Exercise description
Retype each line of the records below with no changes.

====== Records shown

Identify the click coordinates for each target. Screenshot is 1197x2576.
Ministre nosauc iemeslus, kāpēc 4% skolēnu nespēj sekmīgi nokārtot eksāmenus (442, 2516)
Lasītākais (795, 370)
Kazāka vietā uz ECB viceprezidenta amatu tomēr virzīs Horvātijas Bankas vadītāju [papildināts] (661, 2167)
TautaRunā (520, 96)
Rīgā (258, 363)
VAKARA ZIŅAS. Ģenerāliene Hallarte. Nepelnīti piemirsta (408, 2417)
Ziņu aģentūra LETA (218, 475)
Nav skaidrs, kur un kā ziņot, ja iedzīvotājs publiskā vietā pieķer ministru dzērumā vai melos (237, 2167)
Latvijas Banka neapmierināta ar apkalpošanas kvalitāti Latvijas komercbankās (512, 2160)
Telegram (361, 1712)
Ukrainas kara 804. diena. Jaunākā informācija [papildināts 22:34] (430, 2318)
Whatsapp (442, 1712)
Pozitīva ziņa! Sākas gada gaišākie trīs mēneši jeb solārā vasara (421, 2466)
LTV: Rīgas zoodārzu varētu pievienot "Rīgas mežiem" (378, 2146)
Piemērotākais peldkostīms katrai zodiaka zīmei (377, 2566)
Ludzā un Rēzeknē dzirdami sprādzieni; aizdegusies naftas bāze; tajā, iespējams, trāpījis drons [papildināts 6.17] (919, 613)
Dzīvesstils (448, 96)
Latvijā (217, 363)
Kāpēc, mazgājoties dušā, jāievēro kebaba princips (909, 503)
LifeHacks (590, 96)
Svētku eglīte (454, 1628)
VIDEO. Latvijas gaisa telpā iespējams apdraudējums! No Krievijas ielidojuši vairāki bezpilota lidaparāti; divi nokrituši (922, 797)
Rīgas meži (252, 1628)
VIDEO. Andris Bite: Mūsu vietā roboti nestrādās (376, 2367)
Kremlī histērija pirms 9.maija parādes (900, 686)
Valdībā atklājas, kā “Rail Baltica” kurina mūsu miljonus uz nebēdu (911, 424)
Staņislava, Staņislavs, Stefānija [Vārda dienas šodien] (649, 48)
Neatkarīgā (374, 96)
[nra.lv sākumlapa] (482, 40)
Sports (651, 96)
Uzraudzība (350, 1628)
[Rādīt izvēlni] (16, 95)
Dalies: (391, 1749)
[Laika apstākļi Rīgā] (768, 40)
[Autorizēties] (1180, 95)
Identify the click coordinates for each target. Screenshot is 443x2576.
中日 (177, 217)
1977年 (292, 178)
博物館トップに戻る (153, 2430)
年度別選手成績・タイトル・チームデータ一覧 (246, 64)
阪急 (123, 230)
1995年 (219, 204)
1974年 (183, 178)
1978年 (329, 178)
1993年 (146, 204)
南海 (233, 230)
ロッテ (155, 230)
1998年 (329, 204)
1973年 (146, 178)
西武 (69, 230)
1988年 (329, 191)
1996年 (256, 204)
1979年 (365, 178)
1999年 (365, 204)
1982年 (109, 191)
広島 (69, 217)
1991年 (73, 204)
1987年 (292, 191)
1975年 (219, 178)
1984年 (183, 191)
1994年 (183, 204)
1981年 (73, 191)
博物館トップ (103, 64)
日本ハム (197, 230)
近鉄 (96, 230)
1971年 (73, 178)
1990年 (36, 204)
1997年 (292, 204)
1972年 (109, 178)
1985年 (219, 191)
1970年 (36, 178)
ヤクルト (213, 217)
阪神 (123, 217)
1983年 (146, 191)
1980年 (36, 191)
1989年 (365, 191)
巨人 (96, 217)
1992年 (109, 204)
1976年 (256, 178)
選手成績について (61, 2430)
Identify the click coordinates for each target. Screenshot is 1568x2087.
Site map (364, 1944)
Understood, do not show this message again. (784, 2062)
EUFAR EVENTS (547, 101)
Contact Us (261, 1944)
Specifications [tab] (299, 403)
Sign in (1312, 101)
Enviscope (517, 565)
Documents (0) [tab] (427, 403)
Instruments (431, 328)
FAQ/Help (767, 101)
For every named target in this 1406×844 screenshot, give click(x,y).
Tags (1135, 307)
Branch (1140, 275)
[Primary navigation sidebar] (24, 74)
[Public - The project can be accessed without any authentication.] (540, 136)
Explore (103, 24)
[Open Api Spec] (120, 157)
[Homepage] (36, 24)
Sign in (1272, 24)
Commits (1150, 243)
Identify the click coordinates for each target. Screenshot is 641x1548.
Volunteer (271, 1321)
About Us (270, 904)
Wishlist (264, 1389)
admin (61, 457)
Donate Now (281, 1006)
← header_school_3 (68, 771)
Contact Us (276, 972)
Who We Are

============

Answer for this exercise
Identify the click coordinates for each target. Screenshot is 1197x2576.
Ministre nosauc iemeslus, kāpēc 4% skolēnu nespēj sekmīgi nokārtot eksāmenus (442, 2516)
Lasītākais (795, 370)
Kazāka vietā uz ECB viceprezidenta amatu tomēr virzīs Horvātijas Bankas vadītāju [papildināts] (661, 2167)
TautaRunā (520, 96)
Rīgā (258, 363)
VAKARA ZIŅAS. Ģenerāliene Hallarte. Nepelnīti piemirsta (408, 2417)
Ziņu aģentūra LETA (218, 475)
Nav skaidrs, kur un kā ziņot, ja iedzīvotājs publiskā vietā pieķer ministru dzērumā vai melos (237, 2167)
Latvijas Banka neapmierināta ar apkalpošanas kvalitāti Latvijas komercbankās (512, 2160)
Telegram (361, 1712)
Ukrainas kara 804. diena. Jaunākā informācija [papildināts 22:34] (430, 2318)
Whatsapp (442, 1712)
Pozitīva ziņa! Sākas gada gaišākie trīs mēneši jeb solārā vasara (421, 2466)
LTV: Rīgas zoodārzu varētu pievienot "Rīgas mežiem" (378, 2146)
Piemērotākais peldkostīms katrai zodiaka zīmei (377, 2566)
Ludzā un Rēzeknē dzirdami sprādzieni; aizdegusies naftas bāze; tajā, iespējams, trāpījis drons [papildināts 6.17] (919, 613)
Dzīvesstils (448, 96)
Latvijā (217, 363)
Kāpēc, mazgājoties dušā, jāievēro kebaba princips (909, 503)
LifeHacks (590, 96)
Svētku eglīte (454, 1628)
VIDEO. Latvijas gaisa telpā iespējams apdraudējums! No Krievijas ielidojuši vairāki bezpilota lidaparāti; divi nokrituši (922, 797)
Rīgas meži (252, 1628)
VIDEO. Andris Bite: Mūsu vietā roboti nestrādās (376, 2367)
Kremlī histērija pirms 9.maija parādes (900, 686)
Valdībā atklājas, kā “Rail Baltica” kurina mūsu miljonus uz nebēdu (911, 424)
Staņislava, Staņislavs, Stefānija [Vārda dienas šodien] (649, 48)
Neatkarīgā (374, 96)
[nra.lv sākumlapa] (482, 40)
Sports (651, 96)
Uzraudzība (350, 1628)
[Rādīt izvēlni] (16, 95)
Dalies: (391, 1749)
[Laika apstākļi Rīgā] (768, 40)
[Autorizēties] (1180, 95)
Identify the click coordinates for each target. Screenshot is 443x2576.
中日 (177, 217)
1977年 (292, 178)
博物館トップに戻る (153, 2430)
年度別選手成績・タイトル・チームデータ一覧 (246, 64)
阪急 (123, 230)
1995年 (219, 204)
1974年 (183, 178)
1978年 (329, 178)
1993年 (146, 204)
南海 (233, 230)
ロッテ (155, 230)
1998年 (329, 204)
1973年 (146, 178)
西武 (69, 230)
1988年 (329, 191)
1996年 (256, 204)
1979年 (365, 178)
1999年 (365, 204)
1982年 (109, 191)
広島 (69, 217)
1991年 (73, 204)
1987年 (292, 191)
1975年 (219, 178)
1984年 (183, 191)
1994年 (183, 204)
1981年 (73, 191)
博物館トップ (103, 64)
日本ハム (197, 230)
近鉄 (96, 230)
1971年 (73, 178)
1990年 (36, 204)
1997年 (292, 204)
1972年 (109, 178)
1985年 (219, 191)
1970年 (36, 178)
ヤクルト (213, 217)
阪神 (123, 217)
1983年 (146, 191)
1980年 (36, 191)
1989年 (365, 191)
巨人 (96, 217)
1992年 (109, 204)
1976年 (256, 178)
選手成績について (61, 2430)
Identify the click coordinates for each target. Screenshot is 1568x2087.
Site map (364, 1944)
Understood, do not show this message again. (784, 2062)
EUFAR EVENTS (547, 101)
Contact Us (261, 1944)
Specifications [tab] (299, 403)
Sign in (1312, 101)
Enviscope (517, 565)
Documents (0) [tab] (427, 403)
Instruments (431, 328)
FAQ/Help (767, 101)
For every named target in this 1406×844 screenshot, give click(x,y).
Tags (1135, 307)
Branch (1140, 275)
[Primary navigation sidebar] (24, 74)
[Public - The project can be accessed without any authentication.] (540, 136)
Explore (103, 24)
[Open Api Spec] (120, 157)
[Homepage] (36, 24)
Sign in (1272, 24)
Commits (1150, 243)
Identify the click coordinates for each target. Screenshot is 641x1548.
Volunteer (271, 1321)
About Us (270, 904)
Wishlist (264, 1389)
admin (61, 457)
Donate Now (281, 1006)
← header_school_3 (68, 771)
Contact Us (276, 972)
Who We Are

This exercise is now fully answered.